On 1/23/2014 6:31 PM, Joel M. Halpern wrote:
Joe, while your argument is internally consistent, it is not consistent
with history.

That's also why we're not exchanging email over X.25. We learn and move on.

However, the fact that tunnel heads ought to act like hosts is an issue I've been raising in the IETF for over 15 years, and was the primary reason why I argued for transport mode support in routers for tunneling (see RFC 3884).

We have not demanded that tunnel entries behave fully
like source hosts for any of the other myriad kinds of tunnels we have
done over the years.

That has been a continual mistake, one that a group was formed in 2005 to address, which resulted in an INTAREA document on this:

http://tools.ietf.org/html/draft-touch-intarea-tunnels-01

That doc has been fallow for a while largely because the problem and its complexity hasn't been fully appreciated. We're hoping to correct that and revive it, FWIW.

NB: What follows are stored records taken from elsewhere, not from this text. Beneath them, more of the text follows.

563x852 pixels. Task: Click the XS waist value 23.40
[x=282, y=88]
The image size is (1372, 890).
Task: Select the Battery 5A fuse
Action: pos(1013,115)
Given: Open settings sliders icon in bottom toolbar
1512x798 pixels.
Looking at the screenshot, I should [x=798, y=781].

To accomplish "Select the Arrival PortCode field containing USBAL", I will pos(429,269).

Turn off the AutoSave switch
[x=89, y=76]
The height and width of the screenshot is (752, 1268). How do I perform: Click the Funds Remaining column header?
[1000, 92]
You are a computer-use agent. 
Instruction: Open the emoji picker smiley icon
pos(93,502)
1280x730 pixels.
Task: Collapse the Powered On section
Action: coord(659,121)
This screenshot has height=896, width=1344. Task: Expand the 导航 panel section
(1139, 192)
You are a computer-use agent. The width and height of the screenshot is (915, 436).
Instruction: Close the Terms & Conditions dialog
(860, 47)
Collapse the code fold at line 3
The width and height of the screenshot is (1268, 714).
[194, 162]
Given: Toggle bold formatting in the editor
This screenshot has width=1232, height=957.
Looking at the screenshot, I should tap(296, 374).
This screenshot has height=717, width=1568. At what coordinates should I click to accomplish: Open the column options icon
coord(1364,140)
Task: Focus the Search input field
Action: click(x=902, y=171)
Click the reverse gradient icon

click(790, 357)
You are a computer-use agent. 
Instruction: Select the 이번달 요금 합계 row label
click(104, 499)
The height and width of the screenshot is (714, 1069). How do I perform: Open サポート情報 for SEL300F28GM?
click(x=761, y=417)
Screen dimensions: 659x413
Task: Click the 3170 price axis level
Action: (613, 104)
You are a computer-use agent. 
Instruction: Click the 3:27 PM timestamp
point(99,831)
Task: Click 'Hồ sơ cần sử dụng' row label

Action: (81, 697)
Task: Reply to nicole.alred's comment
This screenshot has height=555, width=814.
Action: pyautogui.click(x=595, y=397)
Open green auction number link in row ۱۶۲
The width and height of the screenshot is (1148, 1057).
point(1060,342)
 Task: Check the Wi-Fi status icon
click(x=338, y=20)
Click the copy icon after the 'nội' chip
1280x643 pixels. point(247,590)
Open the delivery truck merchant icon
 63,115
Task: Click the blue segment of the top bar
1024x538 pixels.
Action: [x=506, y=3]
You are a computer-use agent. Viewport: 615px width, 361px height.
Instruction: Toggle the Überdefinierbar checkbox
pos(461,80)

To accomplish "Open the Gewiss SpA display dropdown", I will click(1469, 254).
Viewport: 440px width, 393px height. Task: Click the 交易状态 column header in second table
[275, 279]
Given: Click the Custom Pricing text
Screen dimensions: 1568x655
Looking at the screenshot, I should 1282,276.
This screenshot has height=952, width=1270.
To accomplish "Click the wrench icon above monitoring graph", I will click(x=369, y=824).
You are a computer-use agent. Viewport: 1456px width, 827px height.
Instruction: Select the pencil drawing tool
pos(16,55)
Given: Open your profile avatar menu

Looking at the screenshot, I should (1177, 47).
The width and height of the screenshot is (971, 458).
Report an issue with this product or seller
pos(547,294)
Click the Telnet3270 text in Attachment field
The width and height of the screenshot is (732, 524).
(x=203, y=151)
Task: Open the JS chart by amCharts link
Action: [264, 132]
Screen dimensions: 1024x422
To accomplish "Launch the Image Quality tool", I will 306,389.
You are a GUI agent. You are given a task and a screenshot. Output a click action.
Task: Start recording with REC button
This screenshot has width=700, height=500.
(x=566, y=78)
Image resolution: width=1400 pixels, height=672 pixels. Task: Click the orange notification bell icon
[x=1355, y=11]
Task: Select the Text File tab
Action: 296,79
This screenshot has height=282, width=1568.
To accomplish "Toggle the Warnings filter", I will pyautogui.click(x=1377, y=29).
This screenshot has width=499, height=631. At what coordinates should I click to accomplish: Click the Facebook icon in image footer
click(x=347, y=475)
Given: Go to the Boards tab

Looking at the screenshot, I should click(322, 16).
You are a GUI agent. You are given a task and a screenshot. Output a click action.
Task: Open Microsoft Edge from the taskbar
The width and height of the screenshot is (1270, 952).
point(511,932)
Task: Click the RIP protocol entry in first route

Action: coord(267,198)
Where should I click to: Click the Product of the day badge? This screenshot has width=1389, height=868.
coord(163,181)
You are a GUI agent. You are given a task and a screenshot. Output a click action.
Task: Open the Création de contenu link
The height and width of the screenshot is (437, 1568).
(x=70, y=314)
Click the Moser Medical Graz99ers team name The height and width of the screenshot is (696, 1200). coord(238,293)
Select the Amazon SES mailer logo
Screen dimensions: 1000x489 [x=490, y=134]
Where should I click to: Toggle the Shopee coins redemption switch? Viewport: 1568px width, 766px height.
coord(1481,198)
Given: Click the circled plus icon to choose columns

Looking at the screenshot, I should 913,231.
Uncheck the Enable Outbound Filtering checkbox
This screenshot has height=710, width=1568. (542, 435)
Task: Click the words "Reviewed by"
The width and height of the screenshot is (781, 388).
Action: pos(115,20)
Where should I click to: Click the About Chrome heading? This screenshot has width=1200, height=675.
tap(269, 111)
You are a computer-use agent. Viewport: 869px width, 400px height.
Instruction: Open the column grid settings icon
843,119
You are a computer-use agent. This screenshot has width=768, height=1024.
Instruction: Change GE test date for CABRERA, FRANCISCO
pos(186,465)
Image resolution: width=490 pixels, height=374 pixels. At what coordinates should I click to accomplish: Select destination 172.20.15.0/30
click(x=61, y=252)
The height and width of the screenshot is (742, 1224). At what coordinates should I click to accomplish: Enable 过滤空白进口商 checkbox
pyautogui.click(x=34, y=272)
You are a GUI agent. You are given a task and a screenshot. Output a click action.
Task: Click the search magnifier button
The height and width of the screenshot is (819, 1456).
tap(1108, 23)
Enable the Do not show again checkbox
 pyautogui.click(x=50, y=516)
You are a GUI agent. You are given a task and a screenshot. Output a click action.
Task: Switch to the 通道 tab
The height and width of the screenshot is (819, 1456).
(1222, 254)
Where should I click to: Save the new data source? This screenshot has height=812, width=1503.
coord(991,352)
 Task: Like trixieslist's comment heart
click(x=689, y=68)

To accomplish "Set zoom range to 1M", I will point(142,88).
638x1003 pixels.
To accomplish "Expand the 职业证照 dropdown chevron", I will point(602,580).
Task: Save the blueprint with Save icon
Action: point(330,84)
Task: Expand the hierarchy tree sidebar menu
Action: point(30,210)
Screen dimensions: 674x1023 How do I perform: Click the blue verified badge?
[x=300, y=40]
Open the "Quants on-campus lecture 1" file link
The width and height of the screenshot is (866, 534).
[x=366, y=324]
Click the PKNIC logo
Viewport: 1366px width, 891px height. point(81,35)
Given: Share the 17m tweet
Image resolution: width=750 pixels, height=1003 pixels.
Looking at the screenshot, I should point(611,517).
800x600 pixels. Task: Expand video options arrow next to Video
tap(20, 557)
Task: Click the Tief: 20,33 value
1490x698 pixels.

If we take your logic as stated, then the usage of IPSec over UDP would
be required to apply congestion control unless it knew that all the
content traffic was TCP.  Is that really your intent?

Yes, and that's already what RFC 5405 says. The fact that IPsec-UDP encap doesn't address this is because RFC 3948 predates RFC 5405.

This document (mpls-in-udp) does not, however.

Joe

Yours,
Joel

On 1/23/14 4:38 PM, Joe Touch wrote:


On 1/23/2014 1:27 PM, Edward Crabbe wrote:
Part of the point of using UDP is to make use of lowest common
denominator forwarding hardware in introducing entropy to protocols that
lack it ( this is particularly true of the GRE in UDP use case also
under discussion elsewhere).

The tunnel is not the source of the traffic.  The _source of the
traffic_ is the source of the traffic.

To the Internet, the tunnel encapusulator is the source of traffic.
Tracing the data back further than that is a mirage at best - and
irrelevant.

The tunnel head-end is responsible for the tunnel walking, talking, and
quaking like a duck (host). When the tunnel head-end knows something
about the ultimate origin of the traffic - whether real, imagined, or
from Asgard - then it has done it's duty (e.g., that it's already
congestion controlled).

But that head end is responsible, regardless of what it knows or
doesn't. And when it doesn't know, the only way to be responsible is to
put in its own reactivity.

The originating application
who's traffic is being tunneled should be responsible for congestion
control, or lack there of.

Perhaps it should be, but that's an agreement between whomever
implements/deploys the tunnel headend and whomever provides the
originating traffic to them. The problem is that this isn't true for the
typical use case for this kind of encapsulation.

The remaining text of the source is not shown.